The other was a German, the best the nation had nurtured in its downfall and in its fight for freedom. Four years had passed since Napoleon pronounced a verdict of outlawry on Baron vom Stein. The baron spent them far from, his homeland ; and had become the tsar's trusted adviser. In every respect he was Napoleon's exact contrary. He was now to fight the Emperor to a decisive issue.

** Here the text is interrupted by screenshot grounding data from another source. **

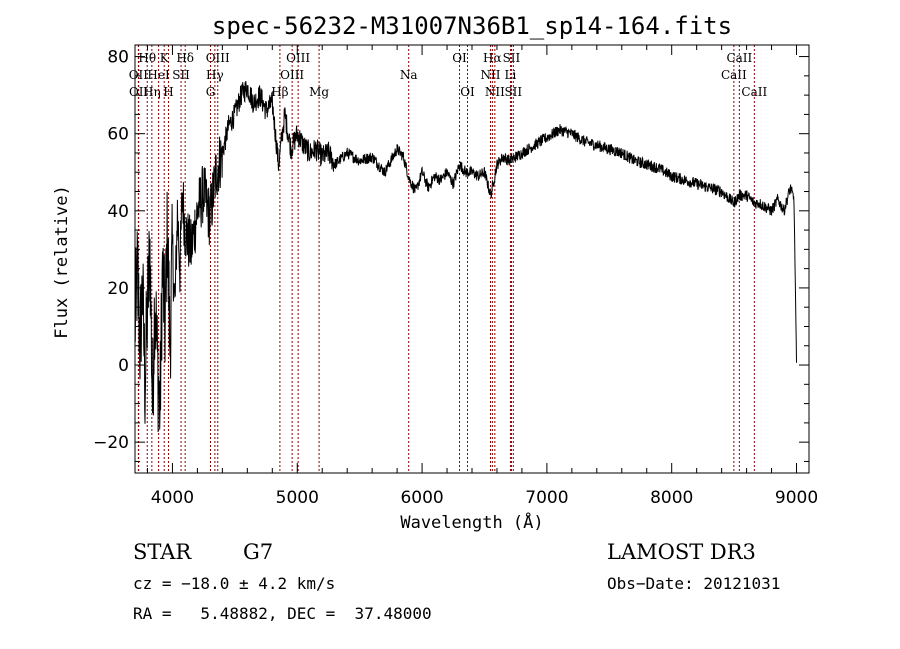 The image size is (900, 649). I want to click on y-tick-label: 0, so click(124, 366). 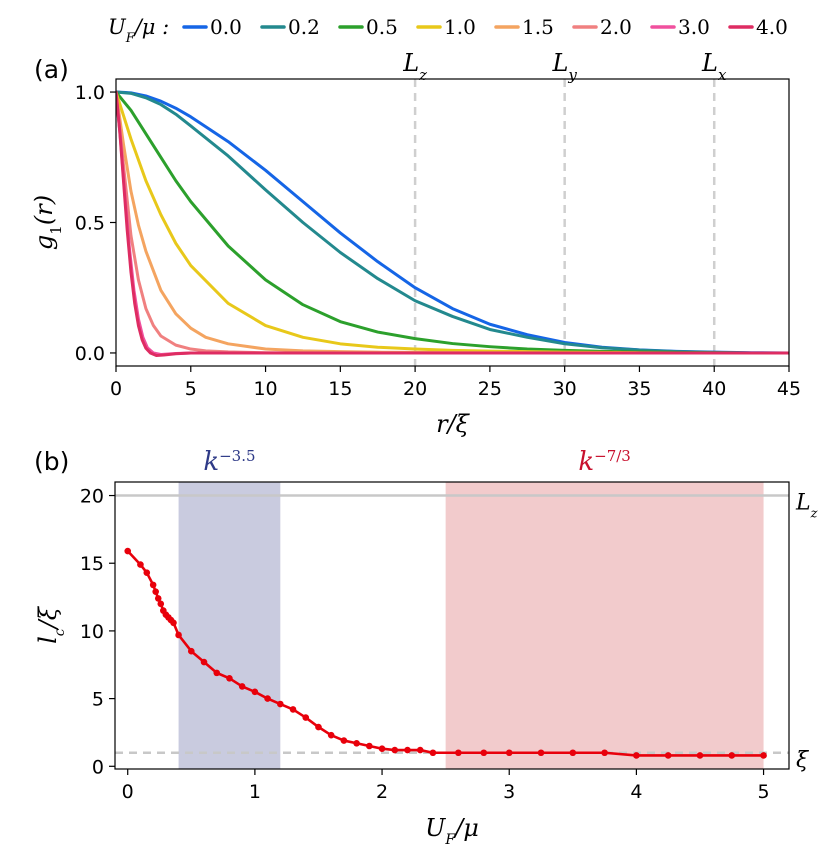 What do you see at coordinates (98, 700) in the screenshot?
I see `b-ytick-label: 5` at bounding box center [98, 700].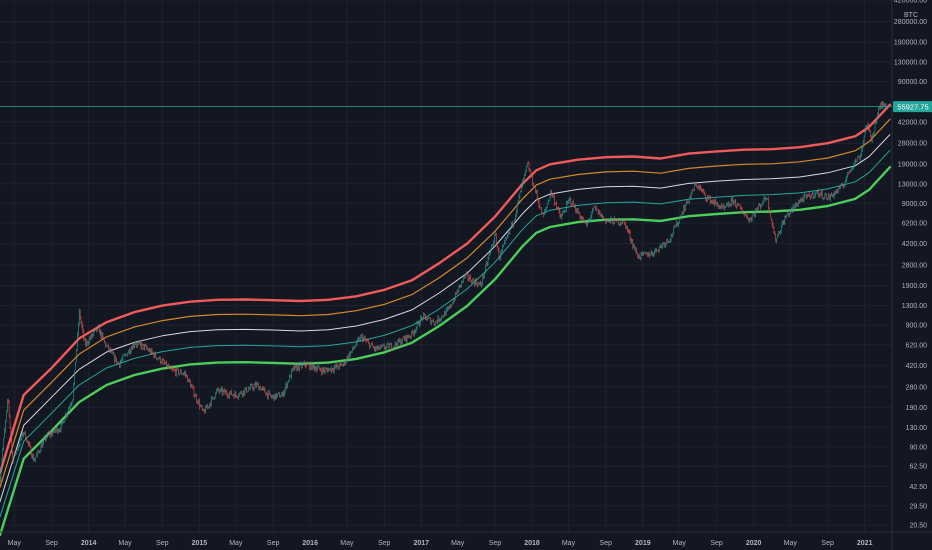 This screenshot has width=932, height=550. I want to click on currency-label: BTC, so click(911, 16).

This time Stein would conquer.
VI
In many lands, among the many wise and energetic men, who for seventeen years had pitted themselves against the General, the Consul, and the Emperor, none proved equal to the task except Talleyrand and Stein : The former did so, because he succeeded in paralysing Napoleon's productive will by the genius of his malicious cunning; the latter, because, to Napoleon's amoral energy, he contraposed a moral energy which was wedded to fervour. Just as Stein embodied the virtues
of the Germans, so Napoleon gathered into himself the talents of the Italian character ; and yet, since neither Teutonic virtues nor Italian talents are mutually exclusive, but, rather, cut athwart one another, each man could understand the opponent
Comparison with Napoleon
so far, that Stein, had he been a Frenchman (Carnot's blood brother), might have proved the mainstay of the Emperor. Pride and practical good sense would have brought the two men together.

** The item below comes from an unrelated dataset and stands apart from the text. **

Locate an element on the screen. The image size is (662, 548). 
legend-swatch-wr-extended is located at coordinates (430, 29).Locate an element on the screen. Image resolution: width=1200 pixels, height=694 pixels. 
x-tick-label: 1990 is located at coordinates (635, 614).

But this mutual respect could never have bridged the abyss of alienation which must have continued, in spite of everything, to hold them asunder. For, just as Napoleon lived entirely without feeling for a fatherland ; just as he would gladly have made his career anywhere, and merely placed the French before other peoples because he chanced to be their emperor, so, on the other hand, Stein lived and wrought entirely for the sake of his fatherland; and his Teutonic solidity (firmly rooted in the native soil), the whole weight of his rich soul, remained estranged from the agility, the swiftness, which was so essential a part of Napoleon's make-up, and which the Emperor utilised so adroitly. Here was a statesman whose one thought was Germany and the Germans, who wanted unity among the stocks speaking the same speech, even if such unity had to be achieved against the wishes of the weakling princes. Over the way stood the man who could only think in terms of Europe and Europeans, people whom he wished to weld together for a fight against the selfsame princes.

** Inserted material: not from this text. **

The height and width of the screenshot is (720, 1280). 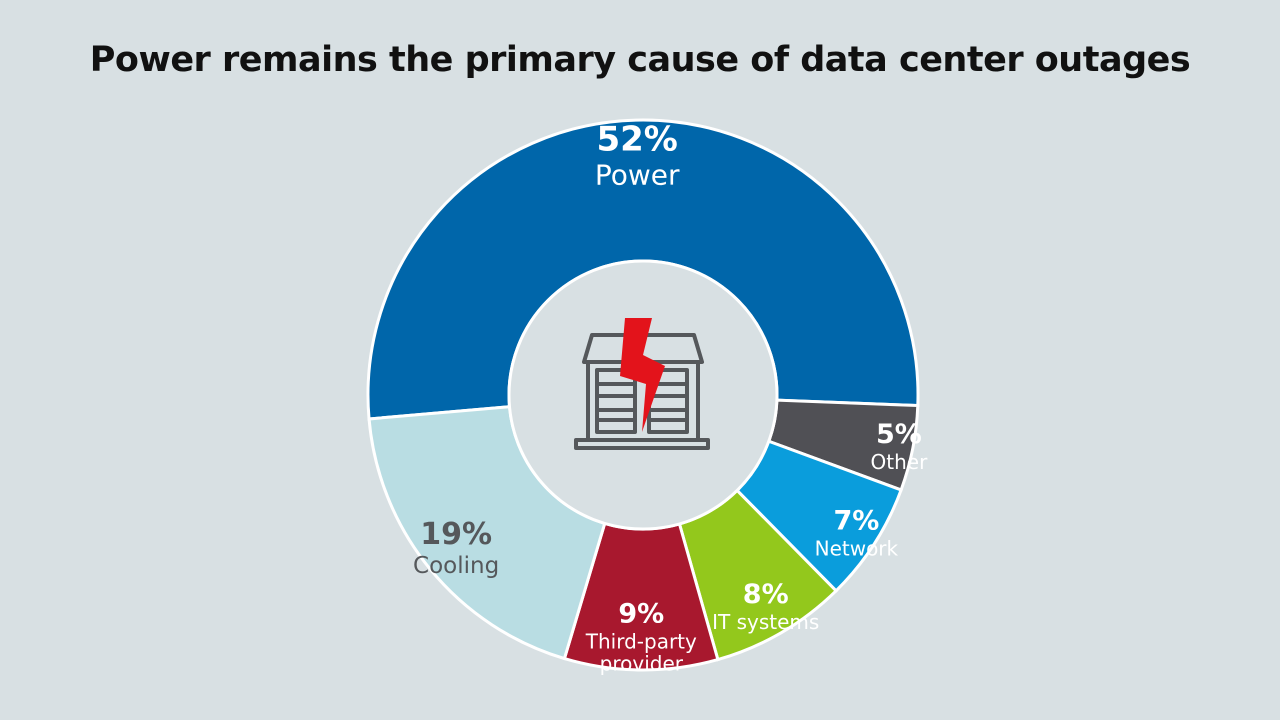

A baron of the empire, and therefore an independent though petty prince, Stein was a worthy son of ancestors who for seven centuries had tilled and ruled the same fragment of German soil. Having left the home of his fathers for one reason only, that he might serve the nation, he regarded with mistrust, and soon with growing contempt, the other German princes, who were so eager to barter lands and liberties—their own and their subjects'—for the favour of the world conqueror. Napoleon, sprung from an impoverished noble stock, a man who had in early youth been driven forth from the ancestral vineyard, despised these lickspittle princes as heartily as did Stein, and in secret he honoured none but the few irreconcilables.